While the finer details are yet to be confirmed, the issue is expected to debut in the market around the first or the second quarter of FY23. This will be the first tranche and the centre may look to sell green bonds beyond $3.3 billion if there is reasonable appetite for such paper.
This issue marks a clear shift in the stance of the Indian economy to move towards a low-carbon economy. The cost and other modalities are yet to be worked out.
For India, the foray into green bonds, to an extent offsets the risk of sovereign bonds. Normally sovereign bonds tend to enhance the liability of the issuer if the domestic currency weakens since such bonds are normally denominated in hard currencies like the US Dollar or the Euro.
For the Indian economy, this move will also give a boost to their efforts to meet the goal of becoming net-zero emissions and carbon neutral by the year 2070.

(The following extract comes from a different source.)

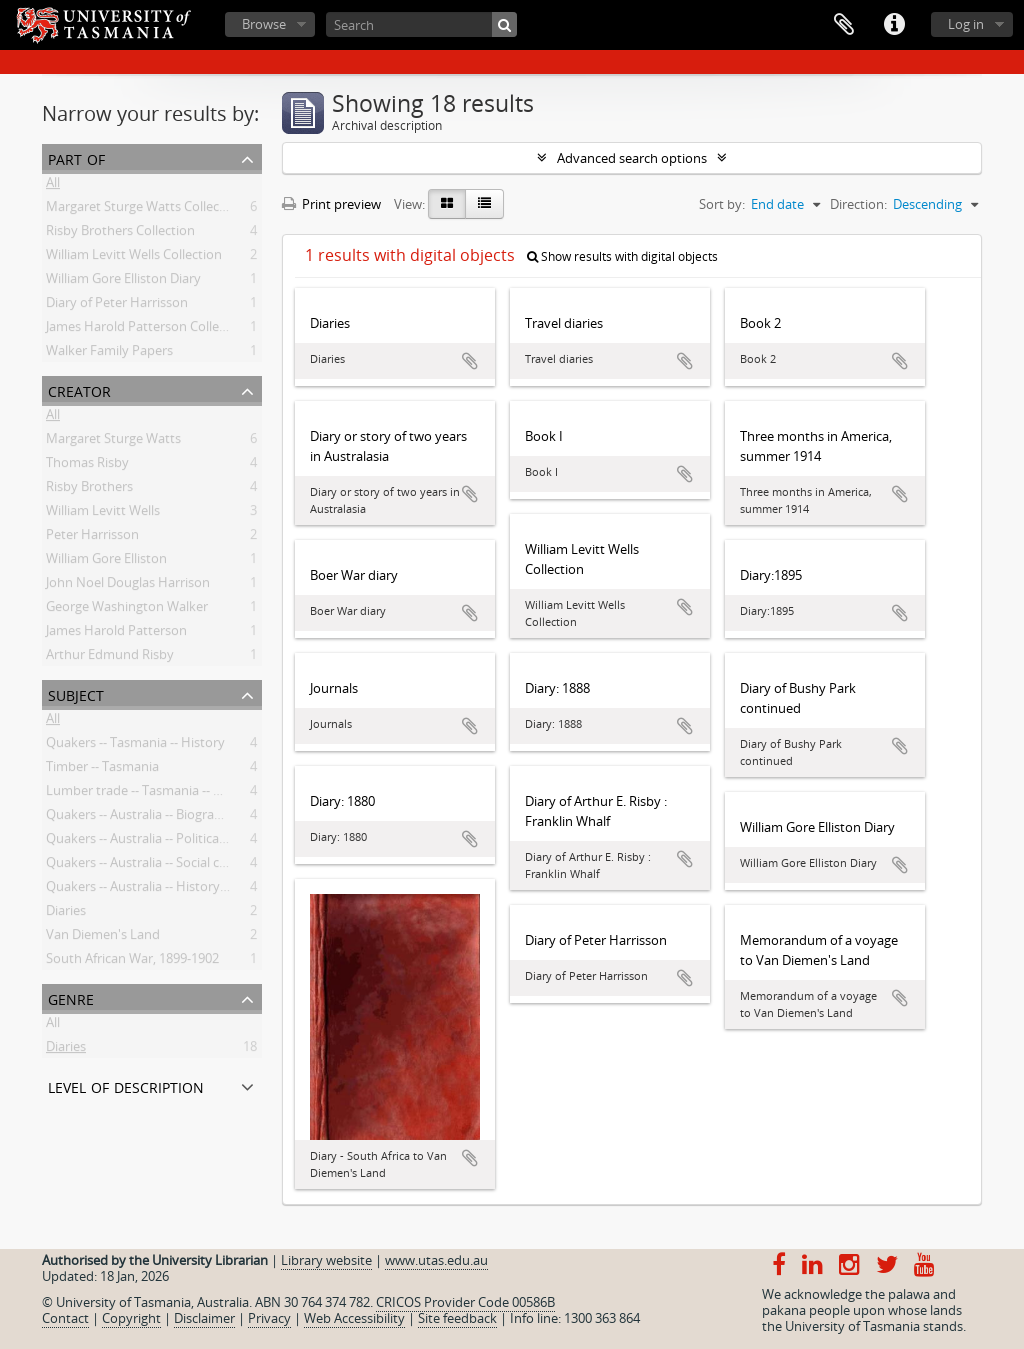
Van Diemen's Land (103, 938)
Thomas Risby (87, 466)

While the yield on the 10-year benchmark sovereign bonds are quoting at around 6.85%, the government expects to be able to borrow at lower rates via green bonds.
That will be the main attraction because unless the differential is significant enough, it may not make much sense for India to take on the risk of sovereign debt. This is in sync with the global boom in sustainable energies, sustainable strategies and sustainable business models.
Indian business groups like Reliance and Adani have lined up billions of dollars in green projects like renewable energy, green hydrogen, EV batteries, EV ecosystems etc.
India is already the third-largest emitter of greenhouse gases and plans to quadruple its renewable power generation capacity by 2030. With the global investor and lender appetite for renewable businesses at an all-time high, the time is appropriate for the launch.